The amended bill proposed a five-year moratorium on GMO Hawaiian taro but it allowed GMO research on other taro varieties. It allowed Hawaiian taro to be genetically modified outside of the state, and it allowed GMO taro to be brought here and planted in Hawai‘i.
The amended bill included language that would protect all GMO plants.
It would prohibit our state and county from banning or restricting any GMOs.
This language excluded our county from applying our CZO, charter provision, permit condition, spraying restrictions or EIS to any GMO crops.
It would have prevented us from regulating the testing, handling, transportation, notification or even imposing of labeling laws.
Wow, how did our little bill get so fat?
This exact language, known as pre-emptive law, has turned up in 16 U.S. states. These states have lost the ability to impose county or state “home rules” regarding GMO testing. This language is a slap in the face to the county councils on every island.

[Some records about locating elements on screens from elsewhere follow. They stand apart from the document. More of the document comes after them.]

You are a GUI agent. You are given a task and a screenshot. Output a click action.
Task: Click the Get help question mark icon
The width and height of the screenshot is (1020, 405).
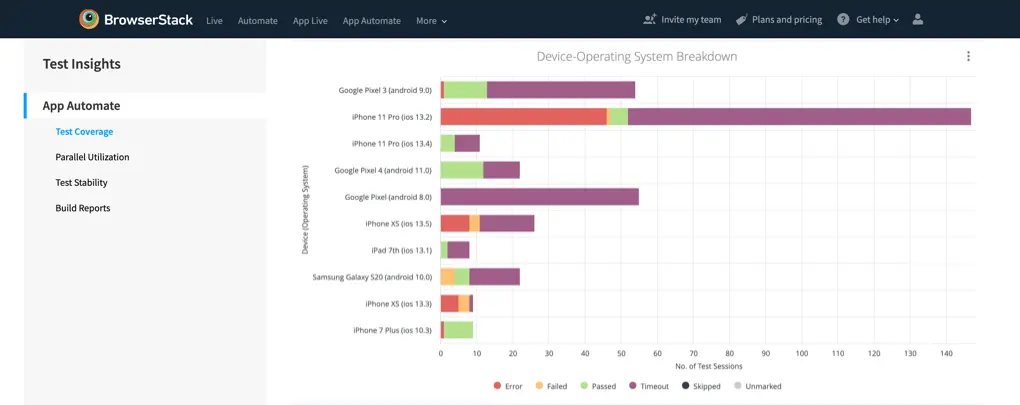click(843, 19)

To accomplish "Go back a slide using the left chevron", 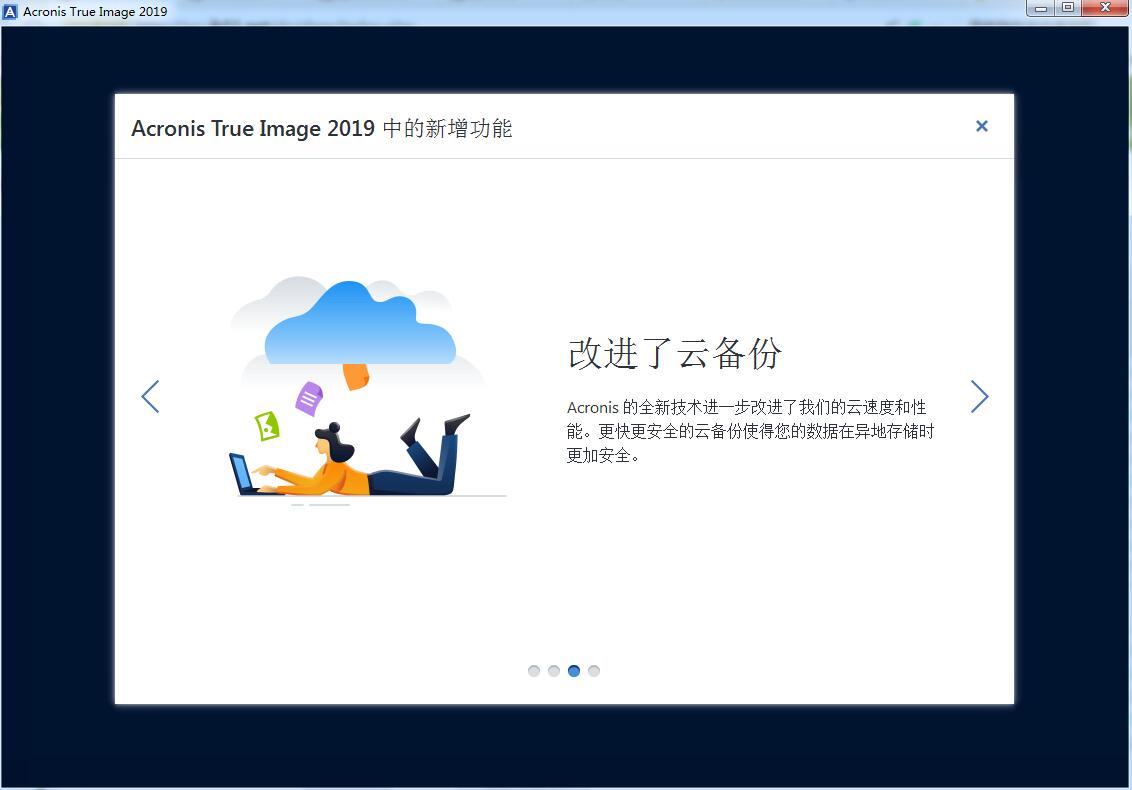I will point(150,396).
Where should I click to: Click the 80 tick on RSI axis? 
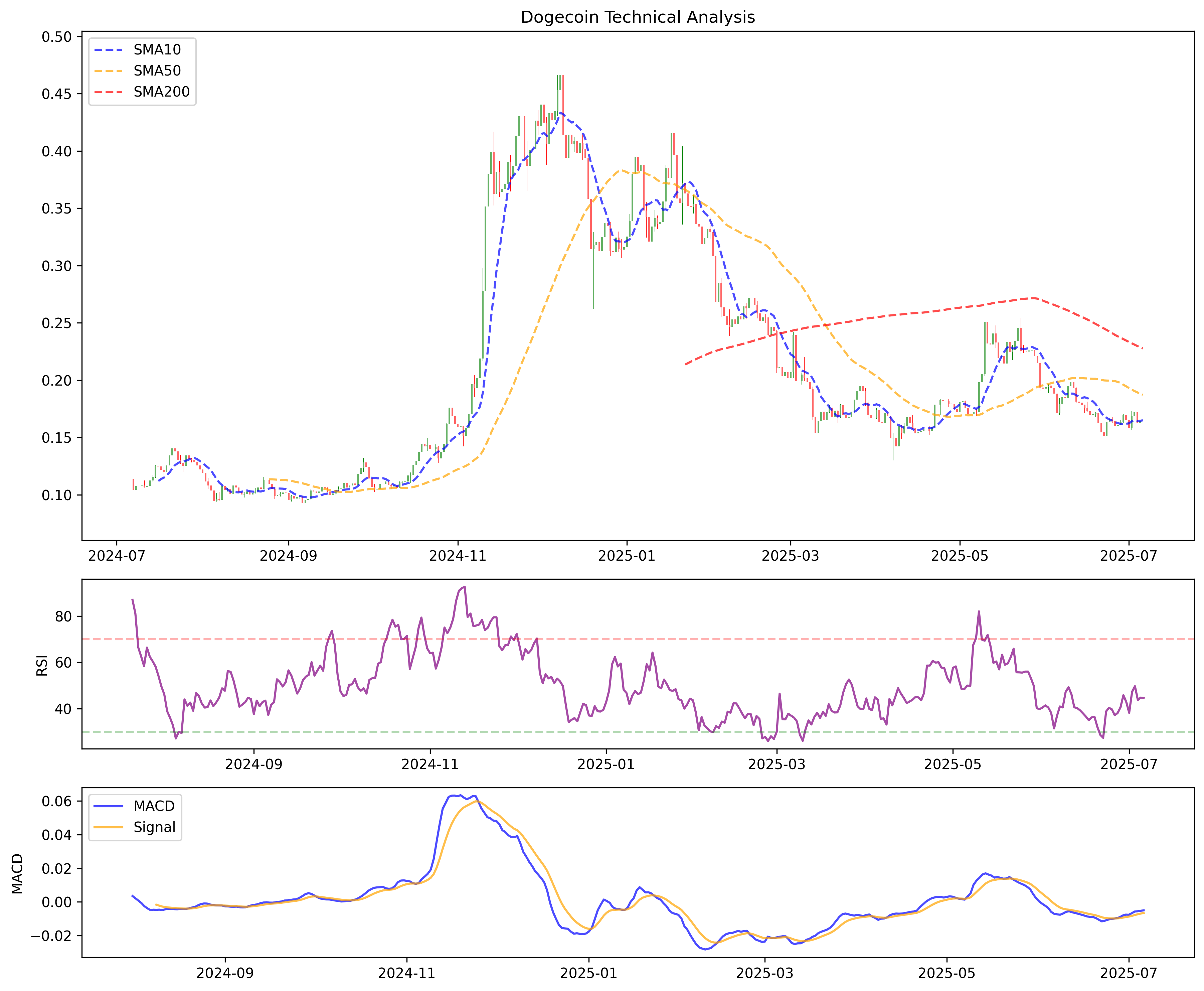[x=64, y=616]
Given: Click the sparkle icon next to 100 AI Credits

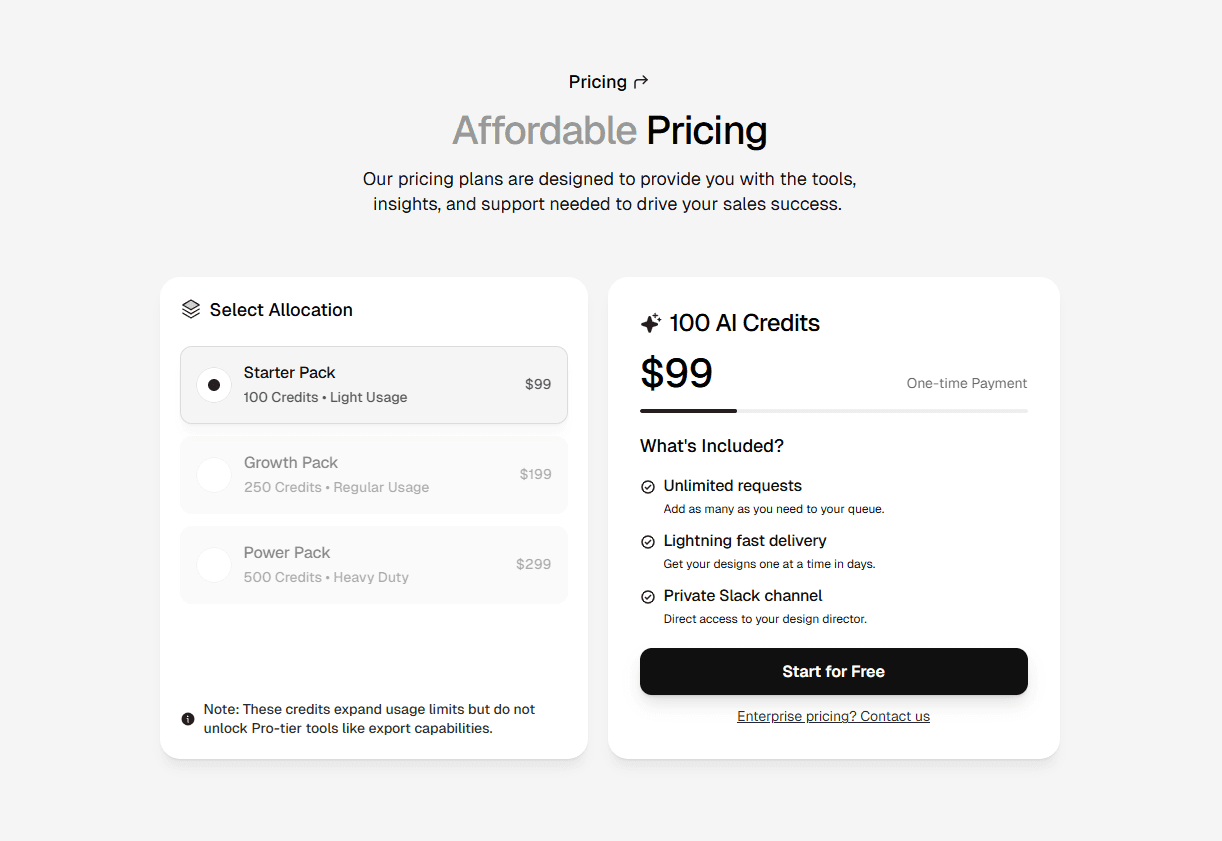Looking at the screenshot, I should tap(651, 322).
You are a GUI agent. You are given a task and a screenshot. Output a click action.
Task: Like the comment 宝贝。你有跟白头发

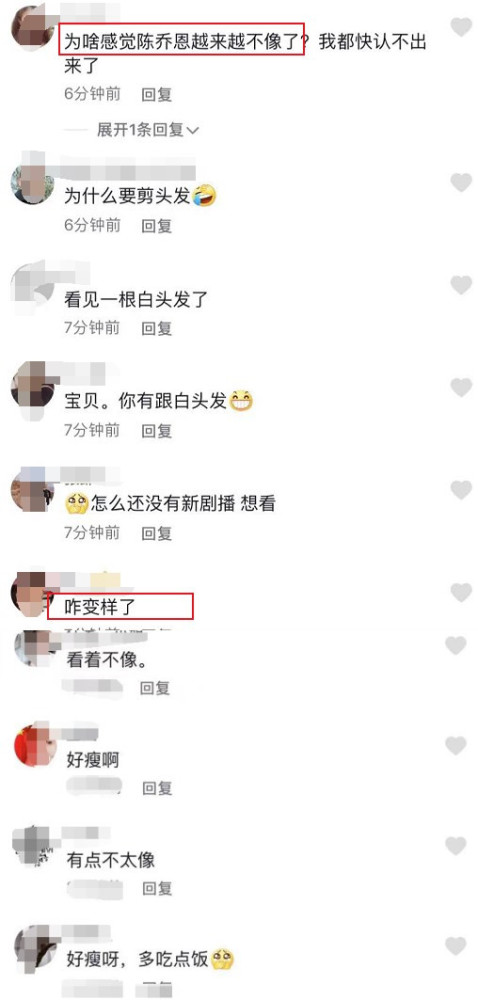pos(461,387)
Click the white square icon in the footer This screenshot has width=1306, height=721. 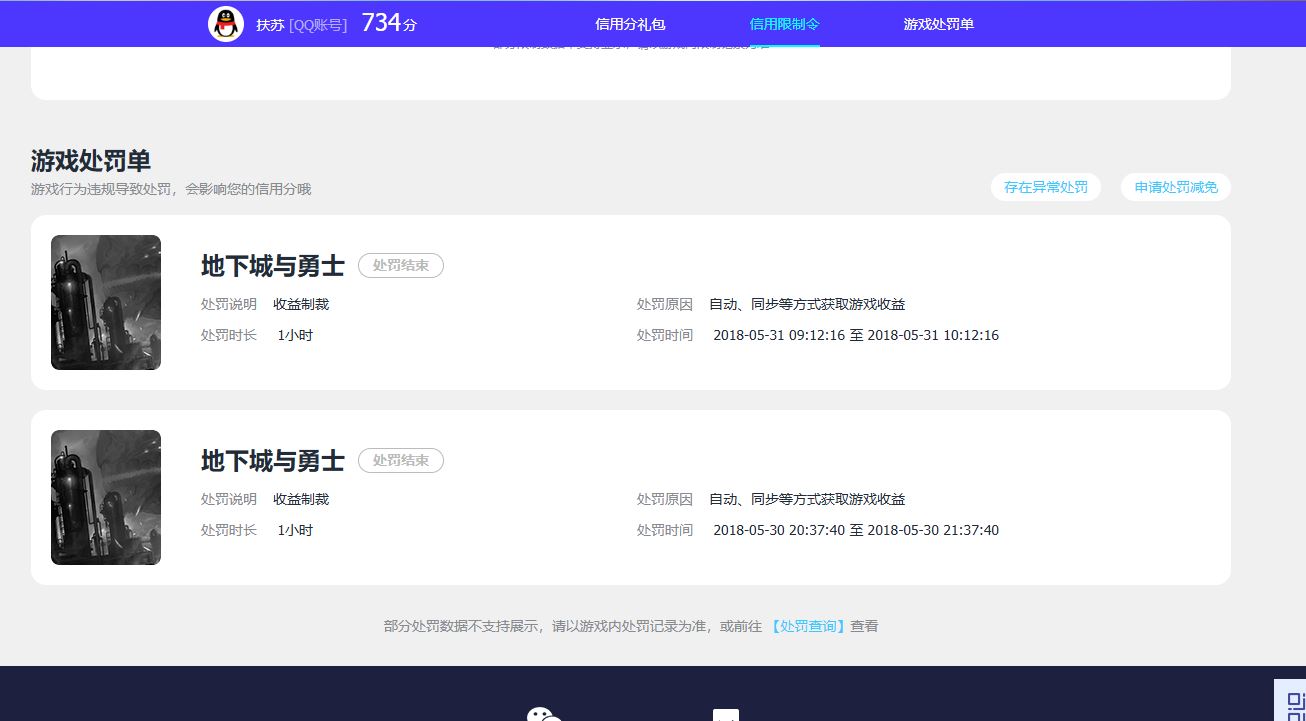pos(726,715)
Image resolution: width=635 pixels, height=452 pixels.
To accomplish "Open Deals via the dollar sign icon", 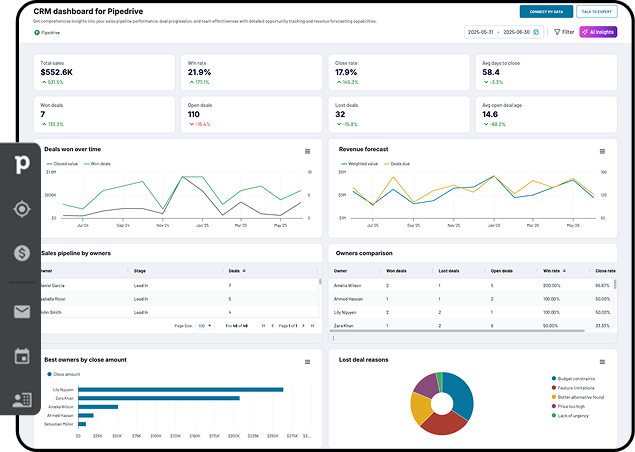I will [20, 254].
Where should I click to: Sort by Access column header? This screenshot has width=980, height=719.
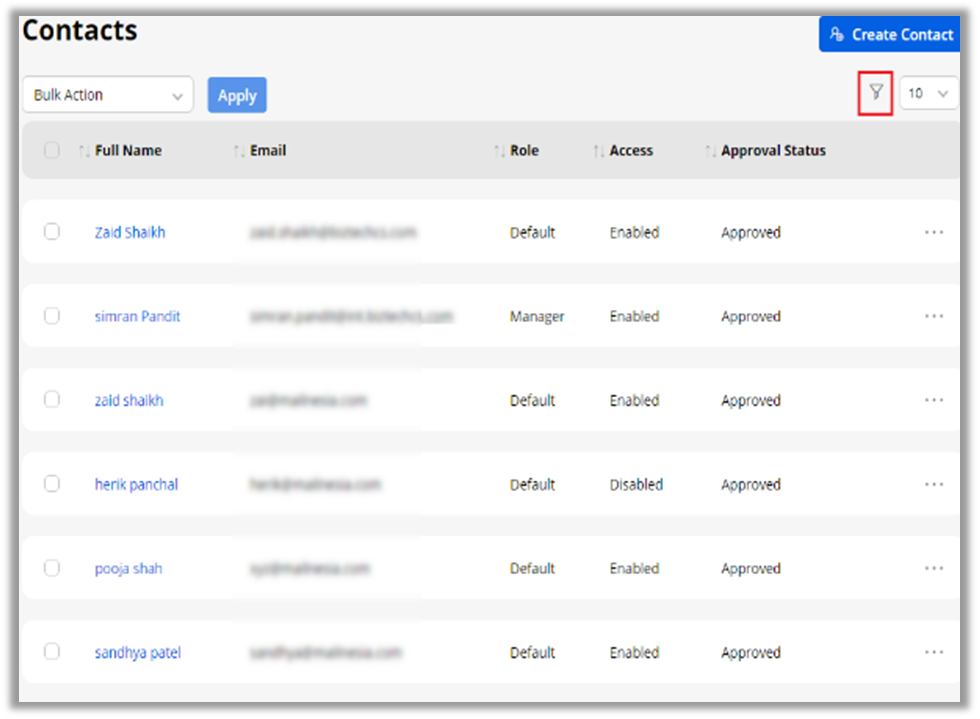(x=599, y=151)
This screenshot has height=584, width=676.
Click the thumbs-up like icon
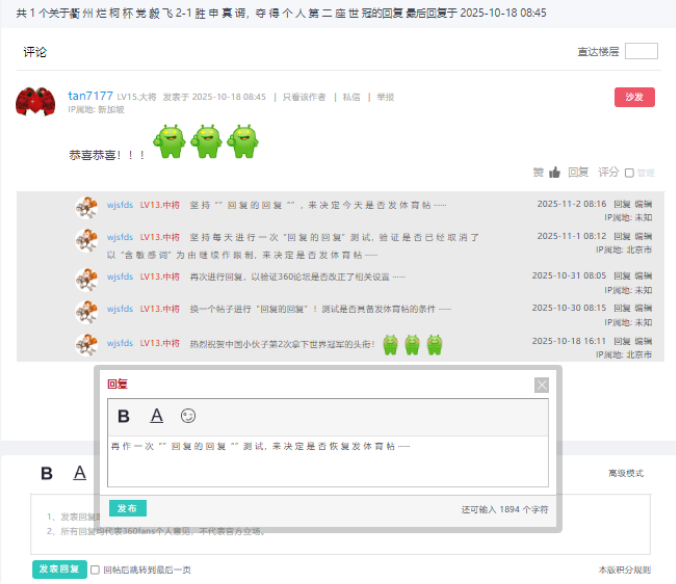554,172
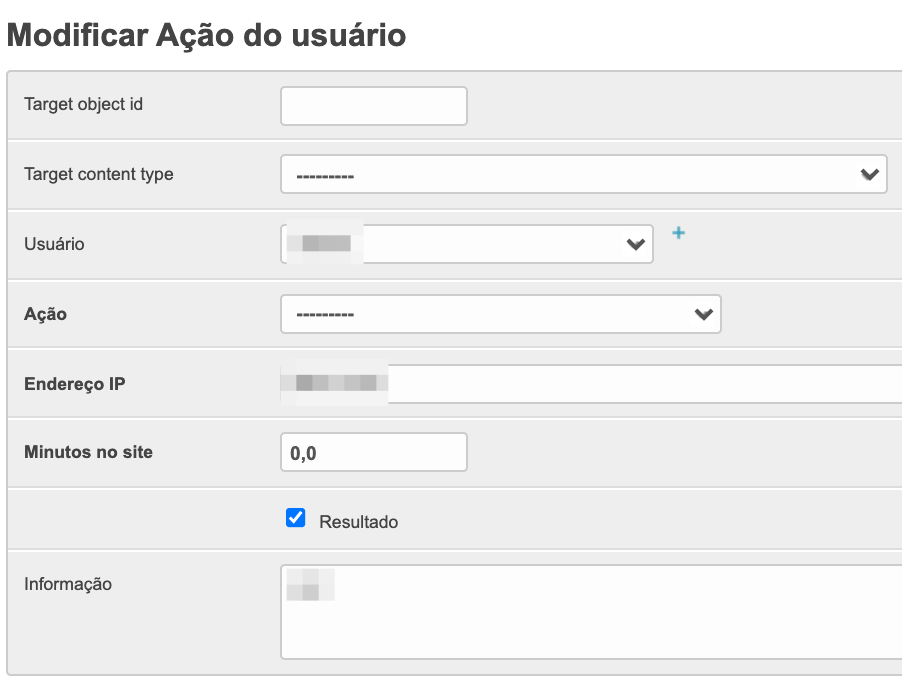Open the Target content type dropdown

(583, 175)
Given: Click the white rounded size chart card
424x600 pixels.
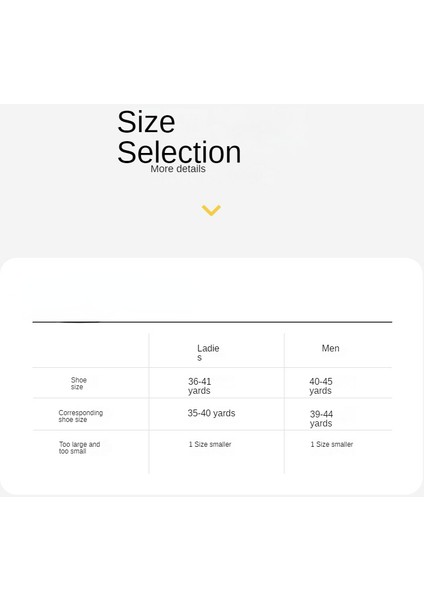Looking at the screenshot, I should [x=212, y=377].
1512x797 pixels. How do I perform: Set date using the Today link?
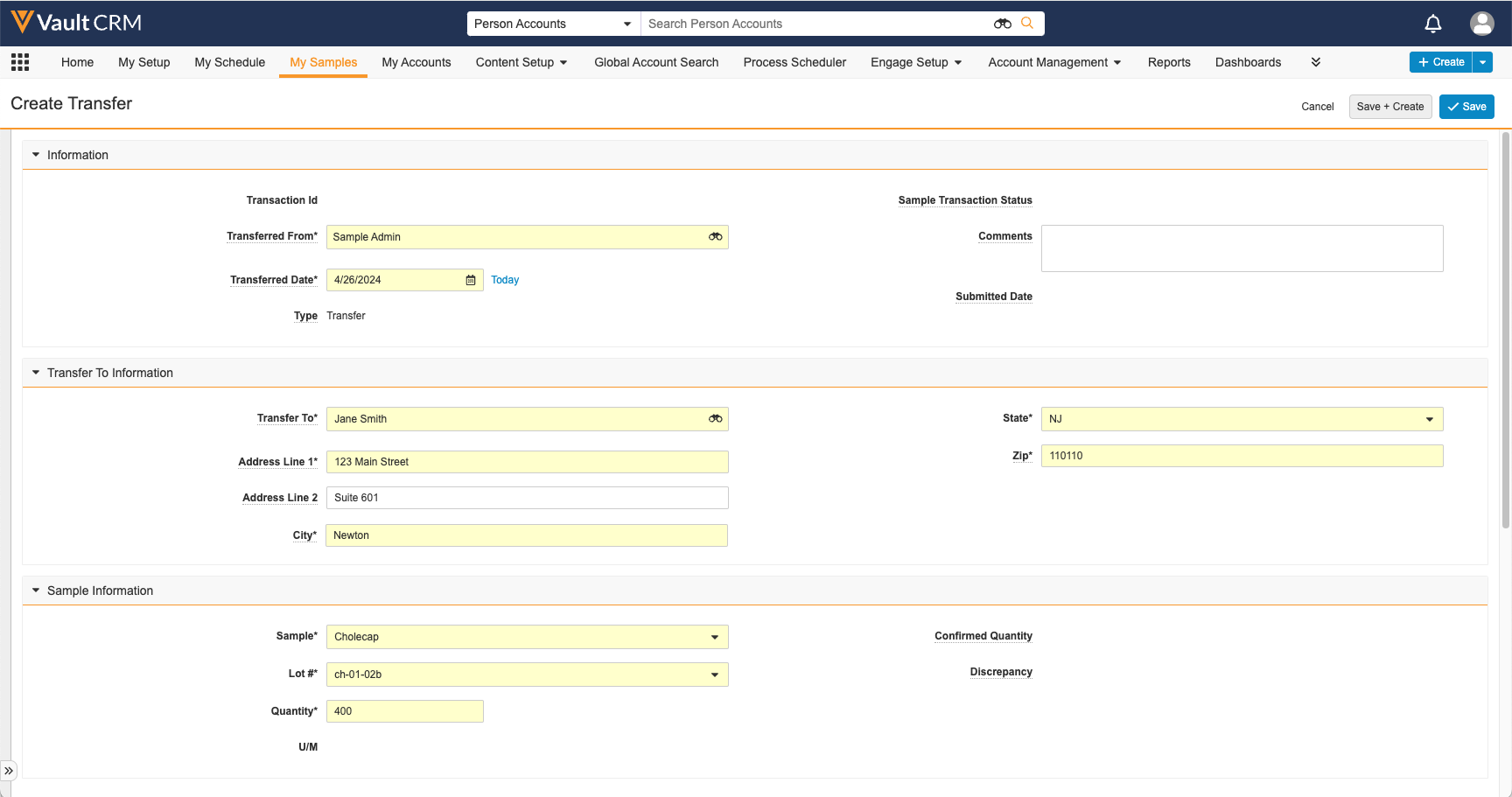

We think there is a disproportionate amount of resources supporting irresponsible science and corporate profits. The Hawaiian people, farmers and the huge volunteer effort towards self-sustaining islands, deserve resources too. More than 7000 farmers, cultural practitioners, and consumers did not want GMO kalo. Who is looking out for us?
Jeri Di Pietro
Koloa
Where’s the Aloha Airlines special session?
I ask one simple question: Why was no “Special Session” of the Hawai‘i Legislature, or an “Emergency Session” of the Legislature called to keep afloat Aloha Airlines, a 61-year-old loyal transportation company with thousands of longstanding employees affected; whereby we all know a Special Session was called for a “large capacity ferry vessel company” not even yet in business, with mostly part-time employees with little if any benefits and a company evading at every opportunity its kuleana to the environment and generations to come?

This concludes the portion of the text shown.